### Task prompt
Say how many lines in the following entries include "agent", and add nothing else.

------ The records

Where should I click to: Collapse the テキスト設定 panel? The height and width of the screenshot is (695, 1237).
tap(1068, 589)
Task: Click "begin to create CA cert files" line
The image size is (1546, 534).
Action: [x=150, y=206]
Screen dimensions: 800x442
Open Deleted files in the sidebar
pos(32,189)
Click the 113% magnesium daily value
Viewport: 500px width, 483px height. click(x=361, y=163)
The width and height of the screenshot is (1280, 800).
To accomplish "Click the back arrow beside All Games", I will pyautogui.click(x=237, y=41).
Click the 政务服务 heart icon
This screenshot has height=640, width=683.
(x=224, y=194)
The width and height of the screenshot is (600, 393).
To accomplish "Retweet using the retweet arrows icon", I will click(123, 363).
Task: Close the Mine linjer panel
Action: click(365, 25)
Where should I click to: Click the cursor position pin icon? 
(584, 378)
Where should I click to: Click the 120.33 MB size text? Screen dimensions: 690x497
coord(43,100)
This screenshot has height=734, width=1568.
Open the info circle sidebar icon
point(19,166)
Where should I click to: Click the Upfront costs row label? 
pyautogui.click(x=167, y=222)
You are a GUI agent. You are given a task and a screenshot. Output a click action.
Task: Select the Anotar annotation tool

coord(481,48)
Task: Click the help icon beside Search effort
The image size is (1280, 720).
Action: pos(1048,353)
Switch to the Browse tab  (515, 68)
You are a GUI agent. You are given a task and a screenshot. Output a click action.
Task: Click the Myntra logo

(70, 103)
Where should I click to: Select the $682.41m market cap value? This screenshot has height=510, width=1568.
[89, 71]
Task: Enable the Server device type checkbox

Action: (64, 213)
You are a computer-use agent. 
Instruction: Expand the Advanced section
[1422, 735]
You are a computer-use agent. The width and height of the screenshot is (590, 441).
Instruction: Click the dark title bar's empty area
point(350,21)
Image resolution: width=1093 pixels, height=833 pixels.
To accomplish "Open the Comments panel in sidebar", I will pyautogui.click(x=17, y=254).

------------

### Task result
4